Observing the I/O behavior through iotop, we found that no user thread was performing I/O write operations. The write operations were almost all performed by the kernel thread kworker. That is to say, the user thread wrote the content in the Page Cache, and then kwoker Resynchronize the contents of these Page Cache to the disk. This involves the content of the first module of our course: how to observe the behavior of Page Cache.

Write your own analysis tools

If it is still not clear how to observe the behavior of Page Cache, then I suggest reading the first module of our course from the beginning again, and I will not go into details here. However, I would like to mention some methods not mentioned in the Page Cache module, which are used to determine what files are in memory and the sizes of these files.

The conventional way is to use fincore and mincore, but they are relatively inefficient. Here is a more efficient way: by writing a kernel module to traverse the inode to view the composition of the Page Cache. This module has a lot of code. I will only talk about the core ideas. The pseudo code is roughly as follows:

iterate_supers // Traverse super block
  iterate_pagecache_sb // Traverse the inodes in the superblock
      list_for_each_entry(inode, & amp;sb->s_inodes, i_sb_list)
        //Record the pagecache size of the inode
        nrpages = inode->i_mapping->nrpages;
        /* Get the dentry corresponding to the inode, and then find the file path based on the dentry;
         * Please note that the inode may not have a corresponding dentry because the dentry may be recycled.
         * At this time, the file name corresponding to the inode cannot be viewed.
         */
        dentry = dentry_from_inode(inode);
        dentry_path_raw(dentry, filename, PATH_MAX);

Using this method, you can not only view the files that are being opened by the process, but also view the files that have been closed by the process but the file contents are still in the memory. Therefore, the analysis will be more comprehensive in this way.

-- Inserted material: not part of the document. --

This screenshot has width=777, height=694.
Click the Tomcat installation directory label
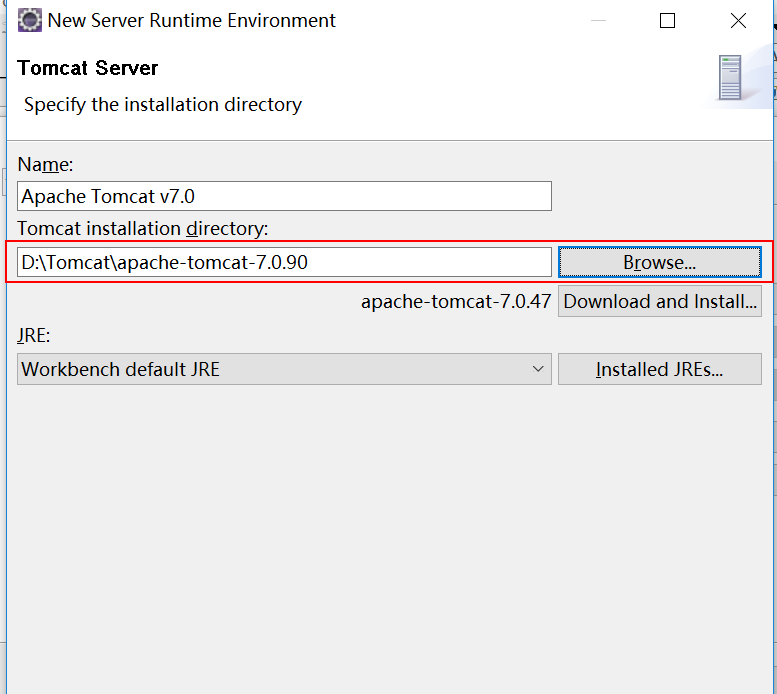143,228
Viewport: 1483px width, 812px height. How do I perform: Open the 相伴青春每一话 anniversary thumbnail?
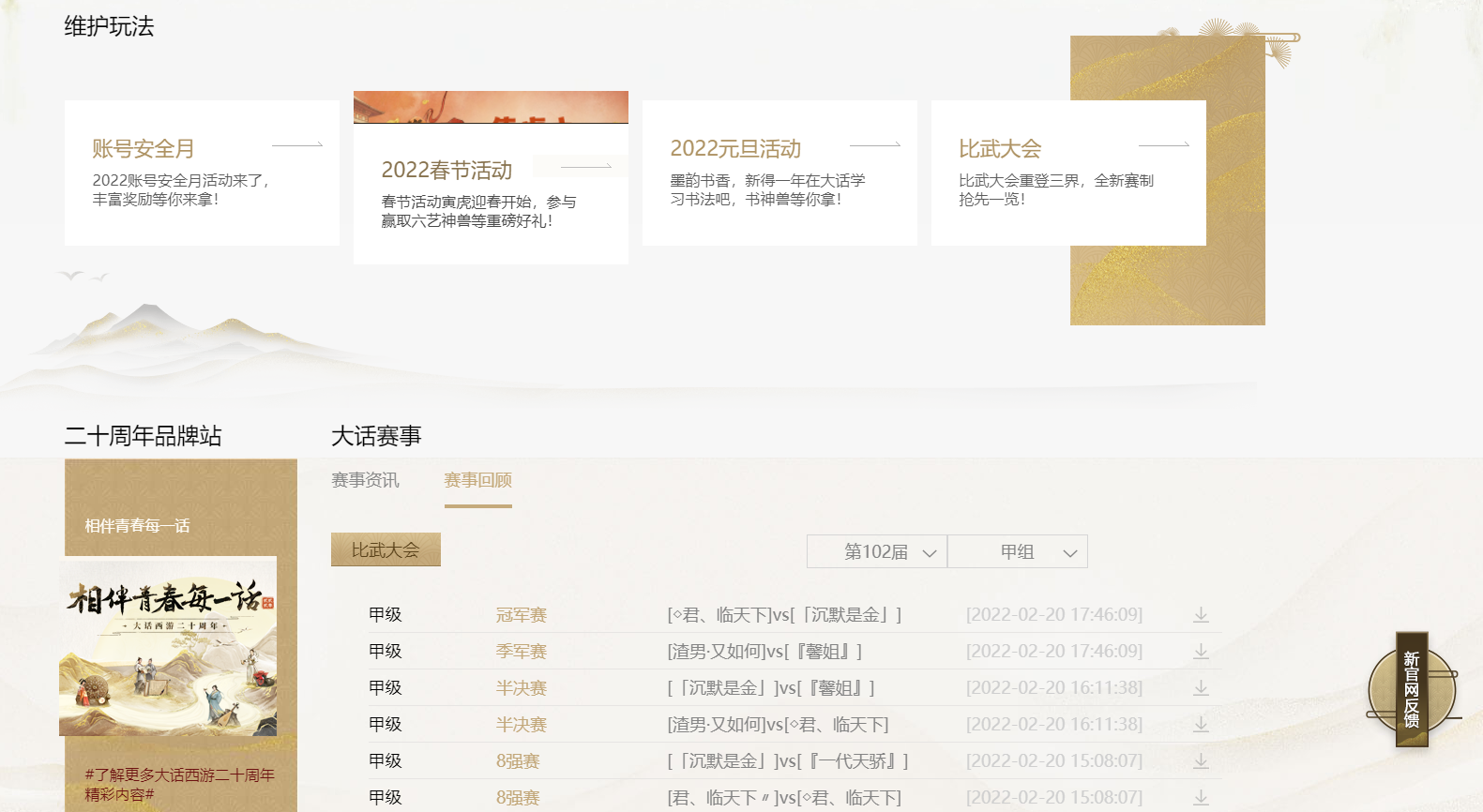point(168,647)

By looking at the file contents of Page Cache, we found that some specific files occupy a particularly large amount of memory, but these files are files for offline business, that is, files for unimportant business. Because the offline business occupies a large amount of Page Cache, the workingset of the online business is greatly reduced, so pred(2) often fails to hit the Page Cache when reading the file content, and then the file needs to be read from the disk, which means that the online business exists A lot of pagein and pageout.

At this point, the solution to the problem is there: we can protect the workingset of the online business and prevent it from having more refaults by limiting the Page Cache size of the offline business. After such adjustments, the business no longer suffers from such performance jitter.

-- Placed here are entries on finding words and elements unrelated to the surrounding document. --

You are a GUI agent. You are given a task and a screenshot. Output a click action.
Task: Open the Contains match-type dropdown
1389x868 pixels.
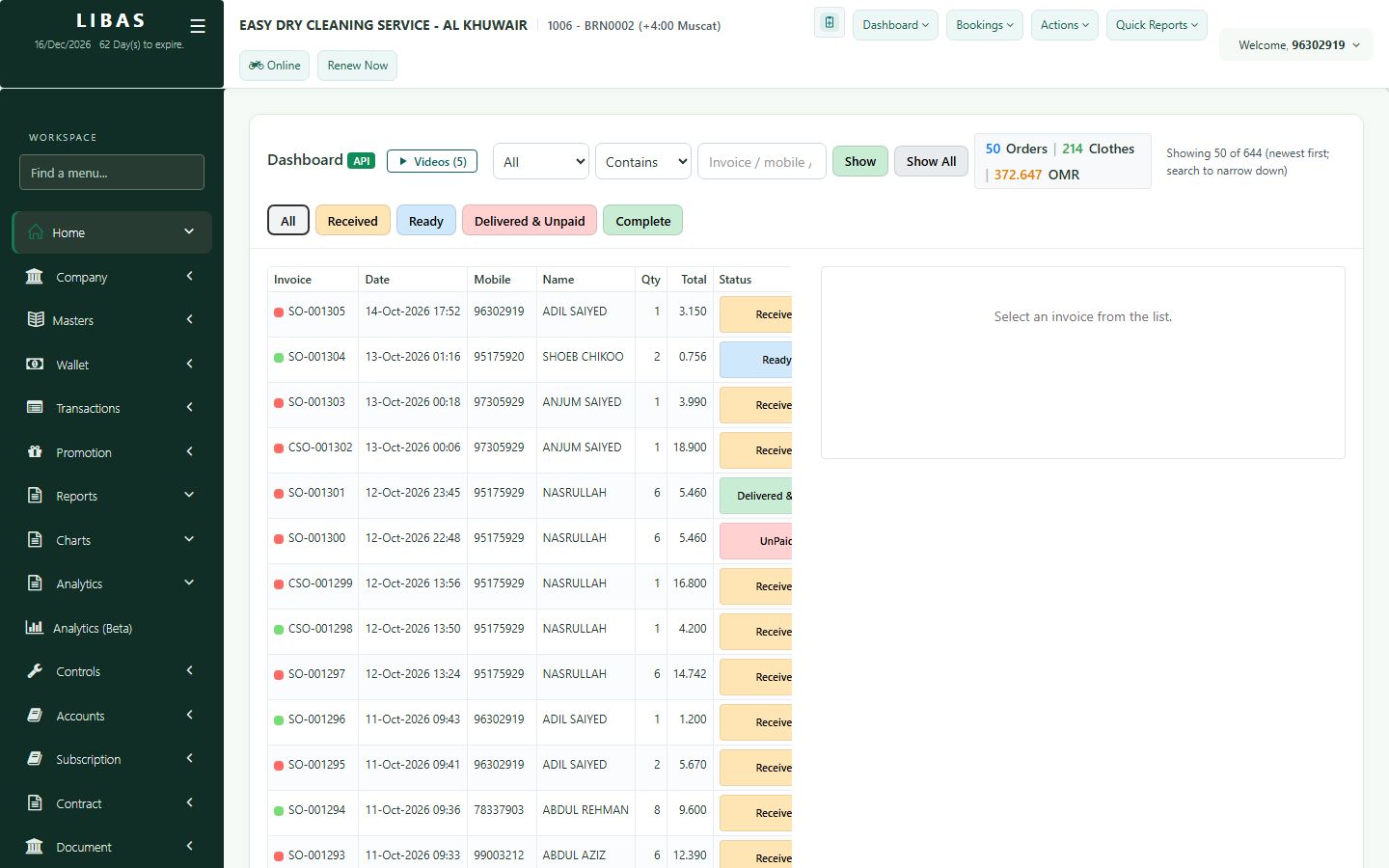[643, 161]
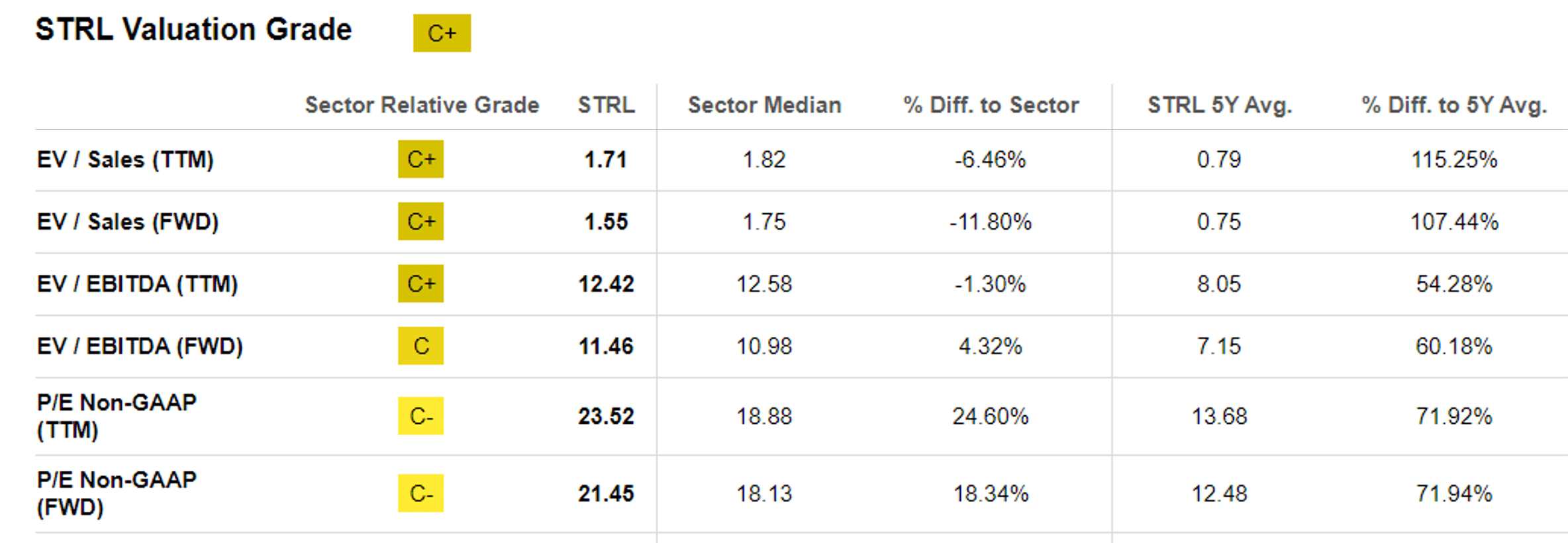Click the % Diff. to 5Y Avg. header
1568x543 pixels.
click(x=1454, y=105)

Are you confused by the names I mentioned above? I don’t know what the relationship is between inode and Page Cache? If so, it means that you have not studied the Page Cache module of this course carefully. It is recommended to study it carefully from the beginning.

Summary

The content of this lesson is somewhat difficult for application developers and operation and maintenance personnel. The reason why I talk about these difficult contents is that I hope to expand the boundaries of analytical problems. The content of this lesson is basically basic knowledge for kernel developers. If you don’t understand it clearly, it means you don’t understand the kernel enough and you need to spend more time learning it.

Now review the key points of this lesson:

The strace tool is the boundary between applications and the kernel. If you are an application developer and want to expand the boundaries of analysis problems, you need to understand the principles of strace and how to analyze the problems found by strace;

ftrace is a powerful tool for analyzing kernel problems, and you need to understand it;

You need to implement specific problem analysis tools based on your own problems. To better implement these analysis tools, you must master many kernel details.